§ Work task
Wherever "Customs" appears in the records below, copy the line that holds it.

§ Extracted data entries
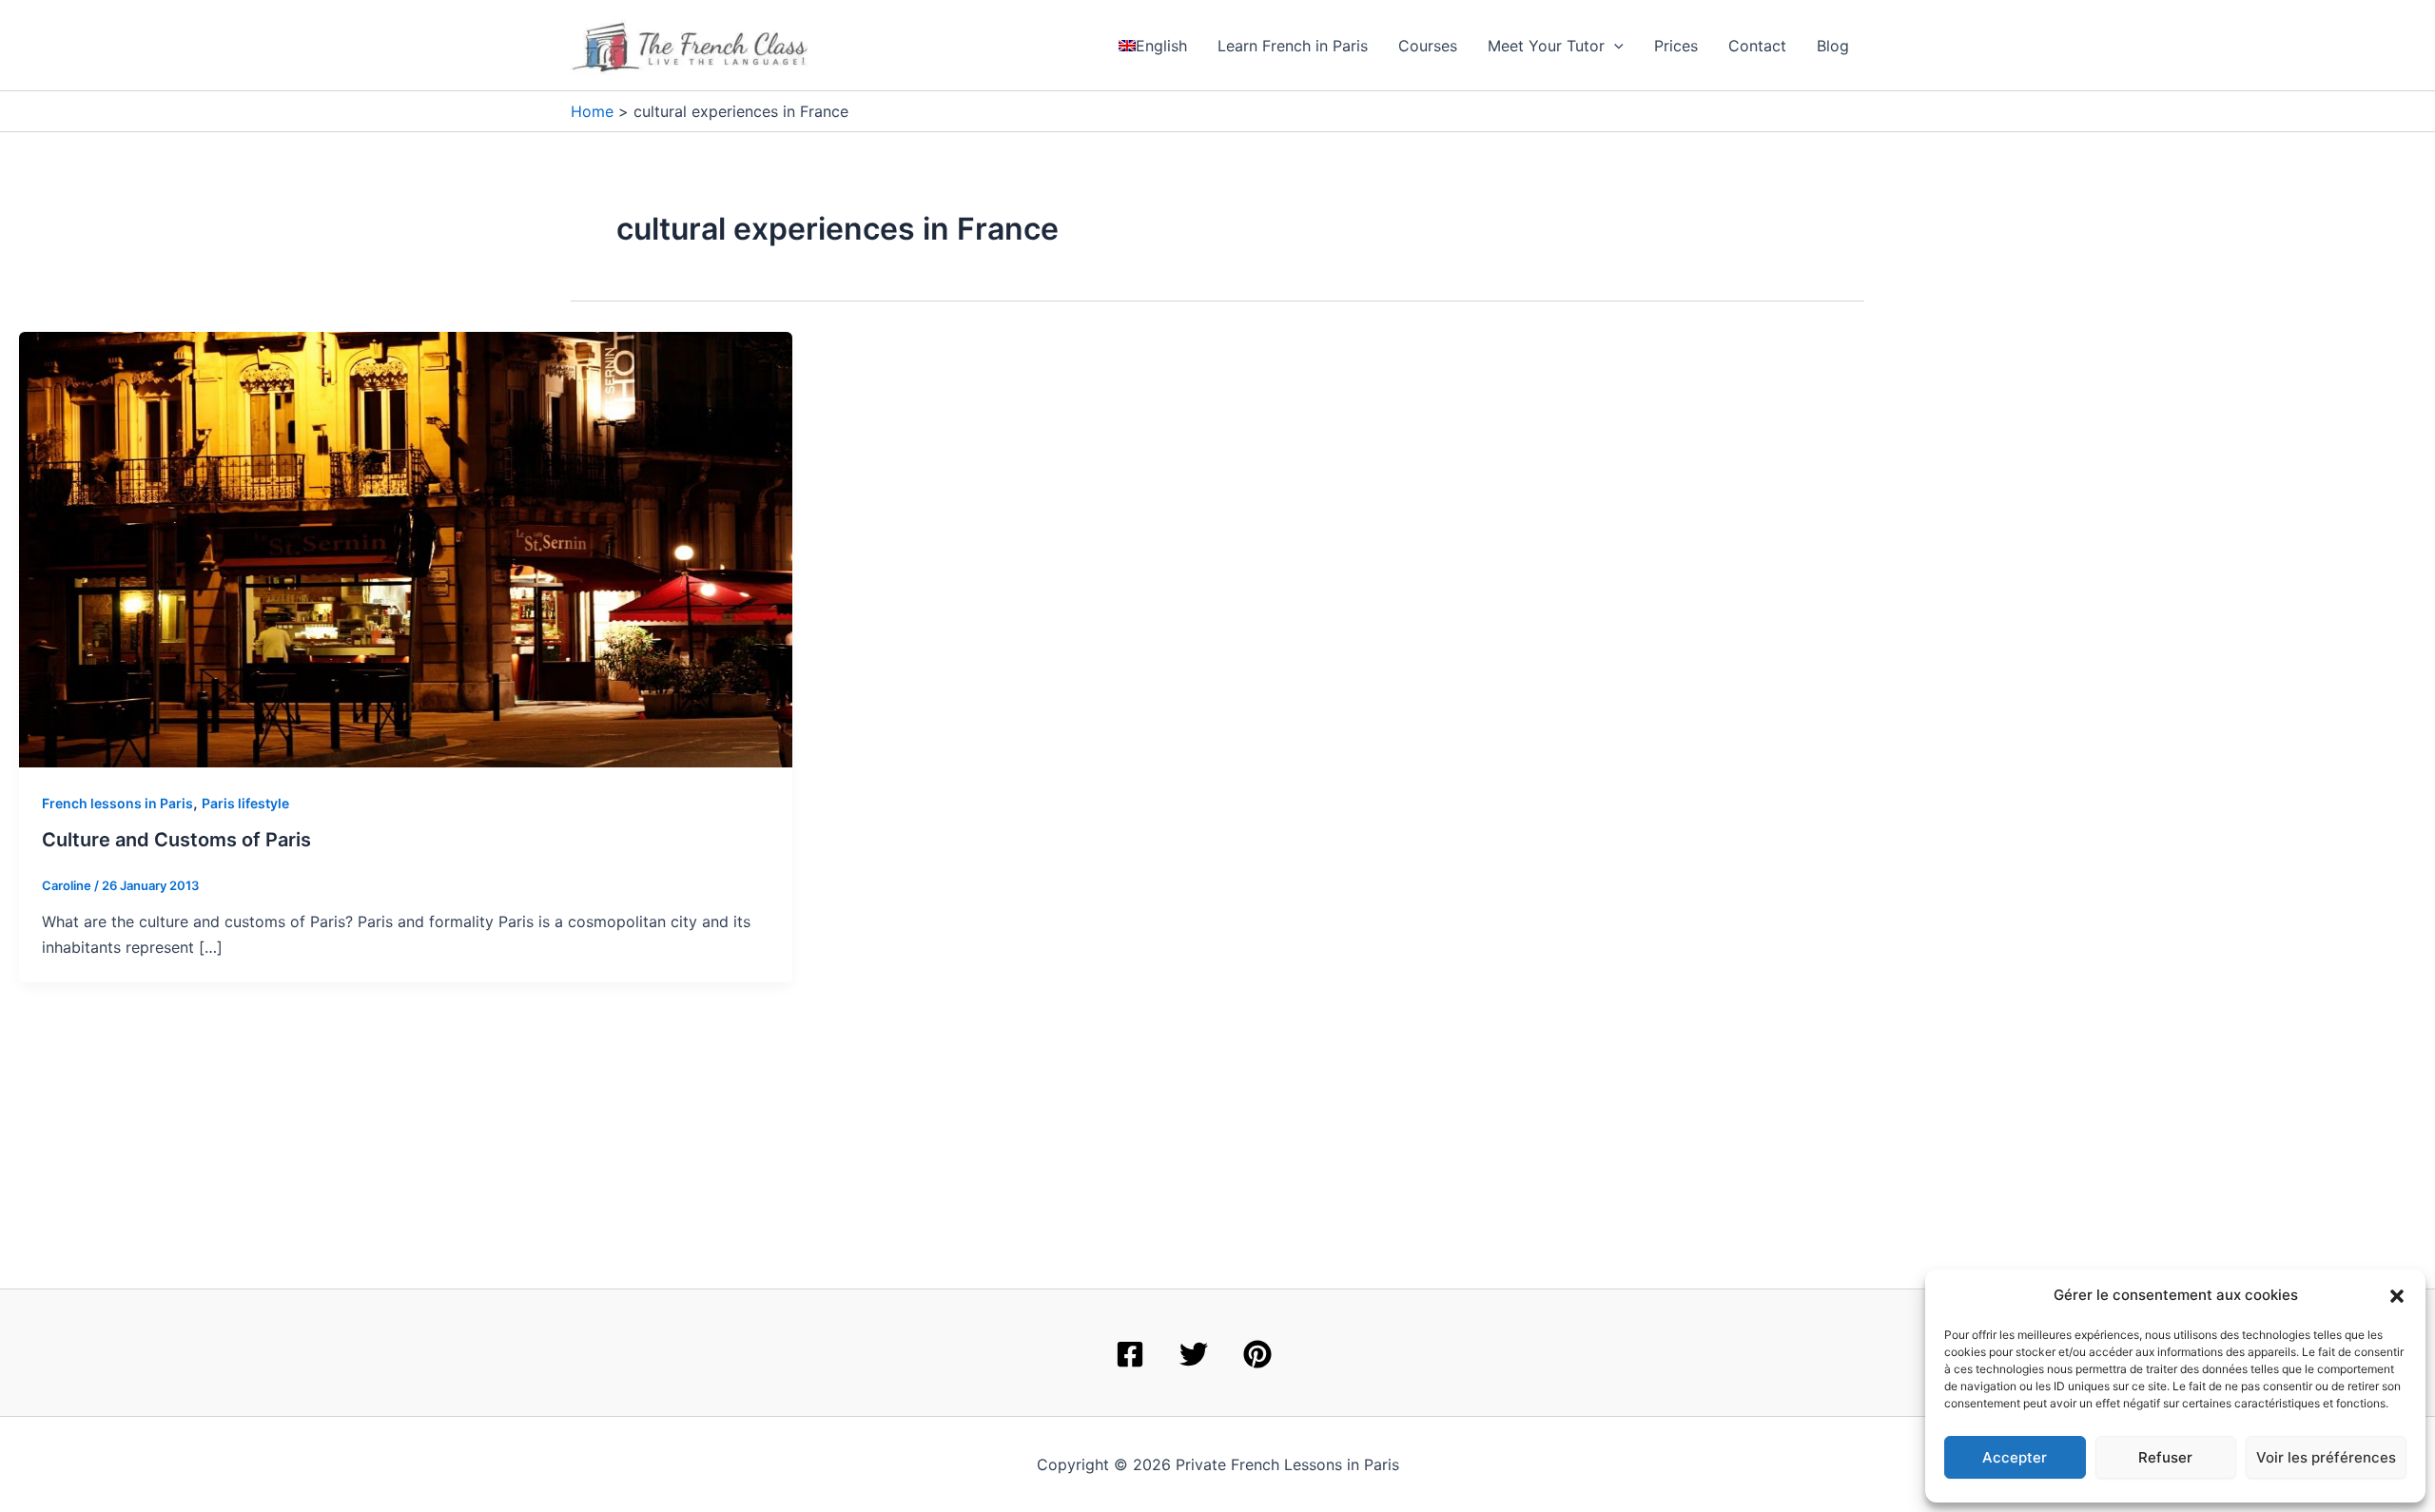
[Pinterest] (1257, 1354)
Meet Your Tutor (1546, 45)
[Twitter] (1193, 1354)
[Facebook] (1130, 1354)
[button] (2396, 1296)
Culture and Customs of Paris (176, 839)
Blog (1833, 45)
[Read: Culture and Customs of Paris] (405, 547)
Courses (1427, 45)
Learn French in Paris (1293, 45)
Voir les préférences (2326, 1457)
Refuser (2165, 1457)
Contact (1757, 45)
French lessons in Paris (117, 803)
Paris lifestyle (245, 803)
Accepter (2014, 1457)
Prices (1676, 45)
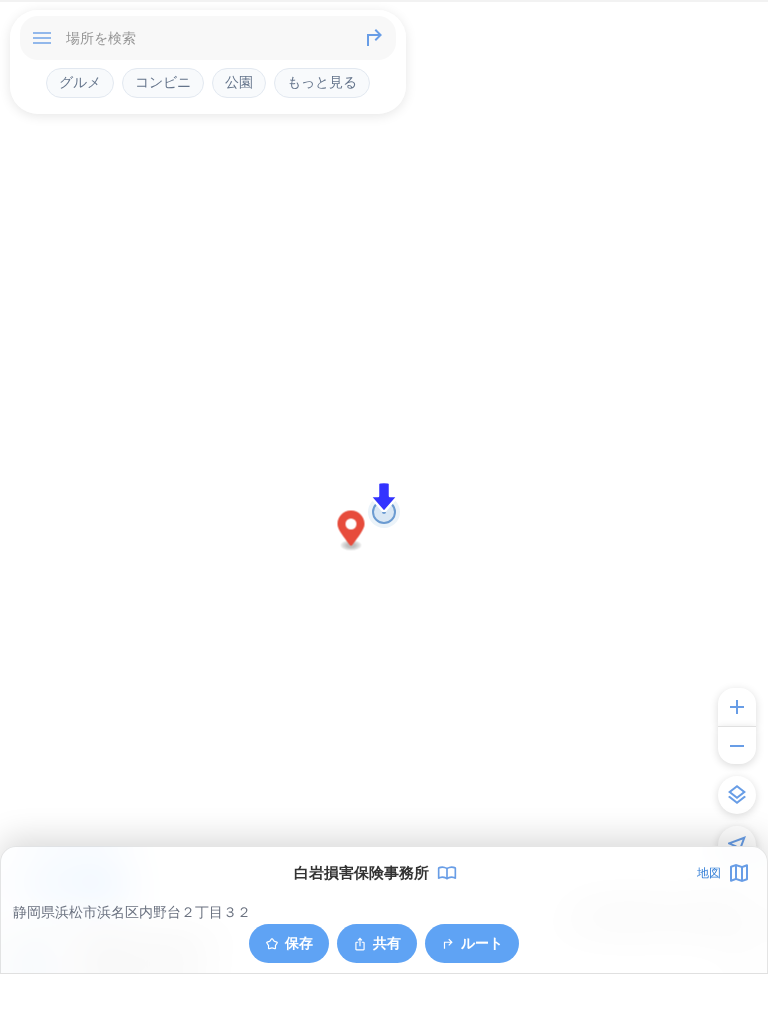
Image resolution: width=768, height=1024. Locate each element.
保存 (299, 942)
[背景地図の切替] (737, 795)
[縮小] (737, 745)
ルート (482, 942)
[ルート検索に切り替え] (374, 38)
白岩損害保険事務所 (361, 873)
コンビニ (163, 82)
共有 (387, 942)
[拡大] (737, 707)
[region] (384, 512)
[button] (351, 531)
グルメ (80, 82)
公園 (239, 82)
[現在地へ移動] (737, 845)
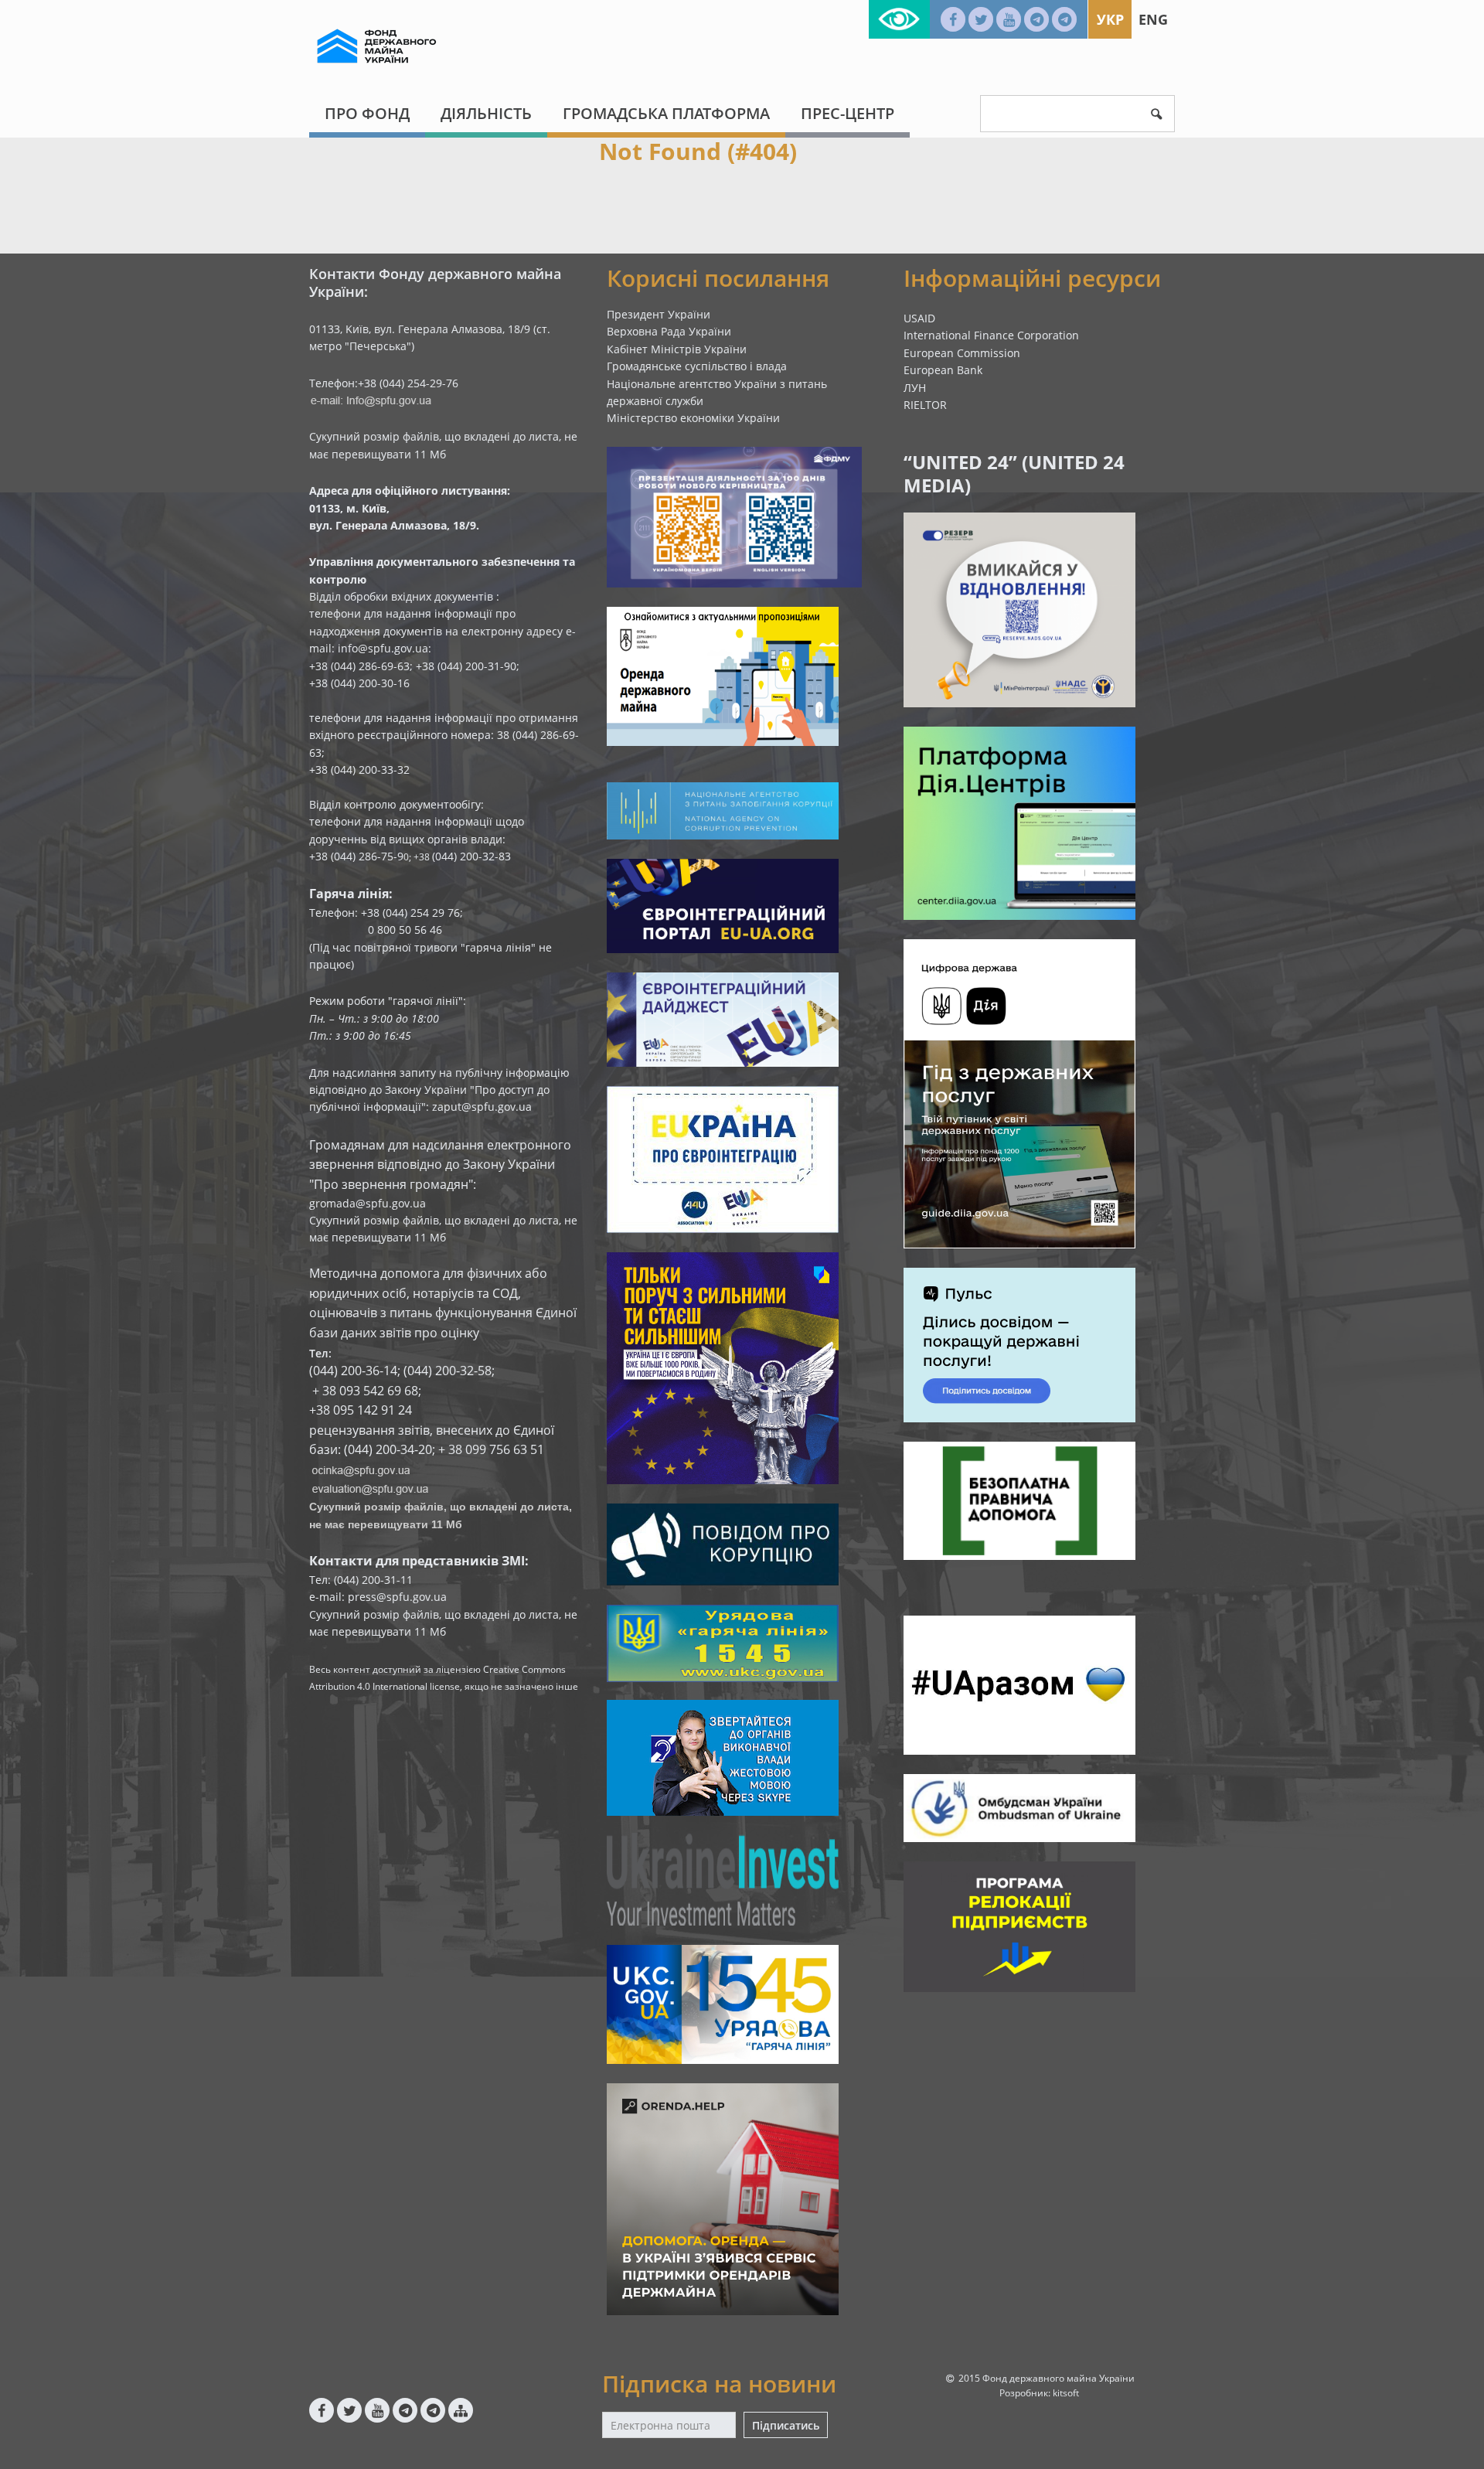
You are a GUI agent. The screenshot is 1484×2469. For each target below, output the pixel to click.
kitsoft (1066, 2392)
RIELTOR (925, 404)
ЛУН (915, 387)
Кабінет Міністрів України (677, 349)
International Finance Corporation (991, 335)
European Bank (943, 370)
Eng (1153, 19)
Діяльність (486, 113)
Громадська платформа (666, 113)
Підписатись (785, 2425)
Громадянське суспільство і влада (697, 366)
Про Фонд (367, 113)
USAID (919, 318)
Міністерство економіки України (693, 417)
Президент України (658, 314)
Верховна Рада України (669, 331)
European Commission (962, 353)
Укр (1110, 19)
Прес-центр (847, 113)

§ Solution for this task
Culture and Customs of Paris (176, 839)
[Read: Culture and Customs of Paris] (405, 547)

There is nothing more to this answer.